Military Madness Board Game Project – Version 0

I used to love this game back in the day.  I have fond memories of playing it on my NEC Turbographx 16.  The Turbographx was sort of niche even back then – Genesis and then the SNES were much more popular, and to be honest I eventually sold my TG16 and moved on to those too, but still, this game always stands out as I think back to that era.  

So one day I’m talking with Claude – because I do that for no good reason sometimes.  My kids have just bought a 3D printer “with their own money” (whatever that actually means) and it occurs to me, what a great project this would be.  Take the rules that govern Military Madness and use them to create a board game, and have my son print the pieces.  

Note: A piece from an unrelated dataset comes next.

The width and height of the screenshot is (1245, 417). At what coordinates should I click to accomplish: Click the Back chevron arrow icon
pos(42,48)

A really intuitive division of labor presented itself immediately: I would design the rules, and my son would design the pieces.  I know the game – remember a surprising number of rules from 37 years ago – but have no real patience for physical building; Sammy is the opposite, does not know the rules but loves building things.

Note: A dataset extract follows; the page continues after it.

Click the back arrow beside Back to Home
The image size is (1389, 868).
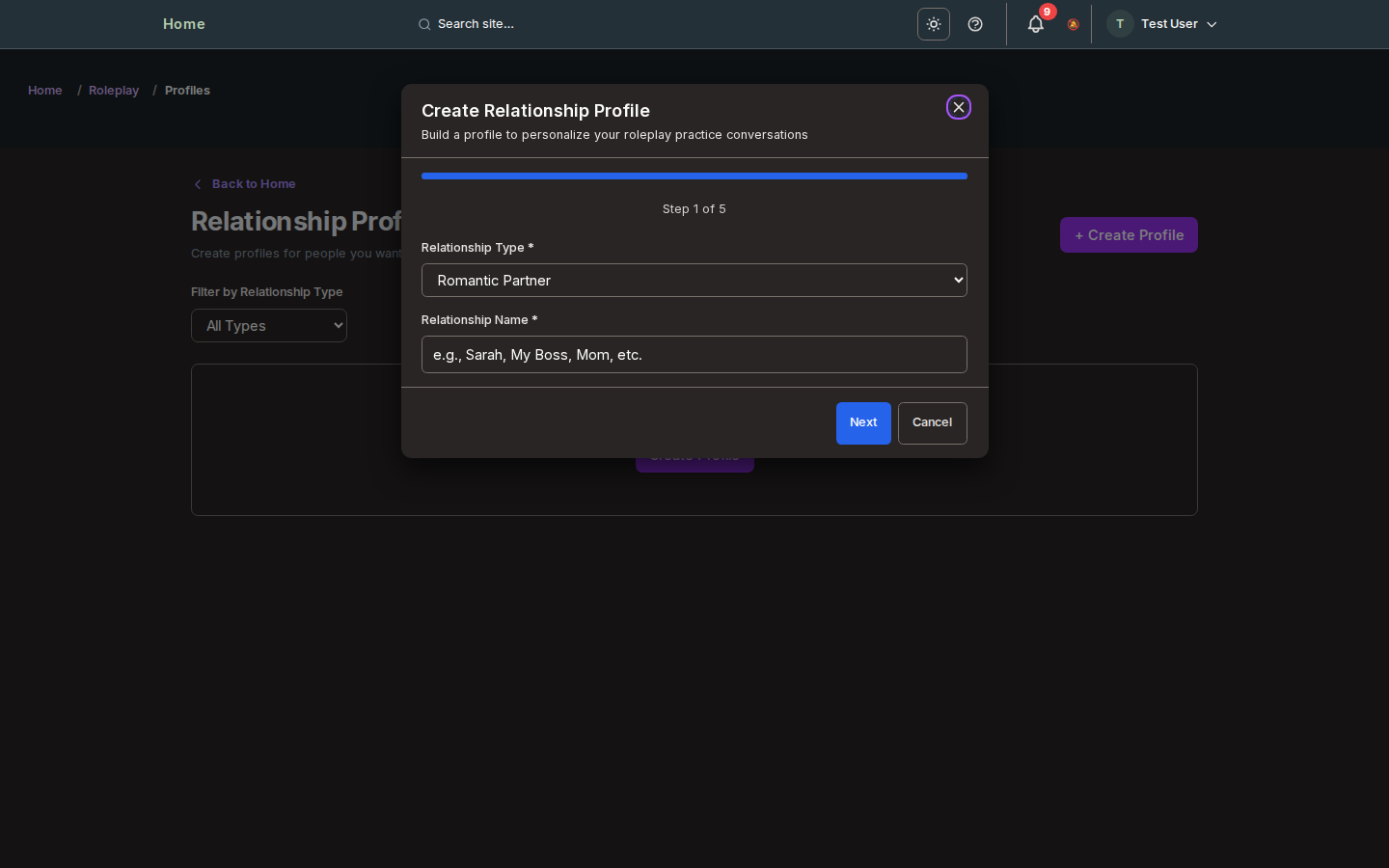198,184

The first thing I did was to remember what I could about the rules.  And if you’re reading this post and think I got something wrong, please leave a comment and let me know.  I’m working from memory, and also from firing up the game on an emulator and seeing what it looks like is happening.  I also found a couple of sites where people had recorded some information about the game mechanics – this one was the most helpful.

RULES

A first approximation of the rules is this: the game is made up of military units that move on a hexagon board, where each hex represents a type of terrain.  All units are either air (i.e., an airplane) or ground-based (a tank).  There are something like 20 different named unit types (a full list can be found here). They have names like “Bison” (tank), “Charlie” (infantry), “Hunter” (bomber/fighter jet), “Atlas” (long-range artillery) or “mule” (transport vans).   

GOAL

There are two sides, and the goal is for one side to destroy all the other side’s units, or to walk a pedestrian unit (only a pedestrian unit will do) into the opposing team’s base.

TURNS

The game is turn-based.  One side makes all its moves, announces that it is done, and then the other side makes all its moves, and so on, until the game is over.  Each unit on each side may move once per turn, and attack once per turn.  Most units must move first then attack, but a couple of special units can move after they attack.  Some units are immobile and so can attack but not move.

COMBAT BASICS

Units have an attack rating – two actually – air attack (how strong they are against air units) and ground attack (how strong they are against ground units).  More complicated is that some units can attack only units adjacent to them (which the game calls “direct” attacks); some units can attack only units not adjacent to them (“indirect” attacks).  So actually each unit has 4 attack ratings – direct vs. ground, direct vs air, indirect vs ground, and indirect vs. air.  Whenever the attack is direct, the attacking and the defending units each attack and defend against each other.  Whoever initiates it doesn’t have any special status – both attack each other simultaneously.   Units also have a defense rating.  Initially, each unit has a “Strength” of 8 – which basically means a unit represents a cluster of 8 airplanes, tanks etc. that you move as a group.  When units attack each other, they essentially reduce each other’s strength, representing individual entities within the cluster getting destroyed.  When a unit’s strength reaches 0 it is eliminated from the board.  The game determines how much each side reduces the other’s strength by doing some behind-the-scenes random number work.  Higher attack tends to do more damage than lower attack, and that’s somehow run against the unit’s defense.  The result is not deterministic – this isn’t like Magic the Gathering, where each unit has an exact number of damage to allocate and an exact amount of damage it can receive.  I’m not really sure what the game does to make the damage determinations.  I did my best (see below) to develop a system that feels like it approximates it, but making changes that I hope will help it work as a tabletop game.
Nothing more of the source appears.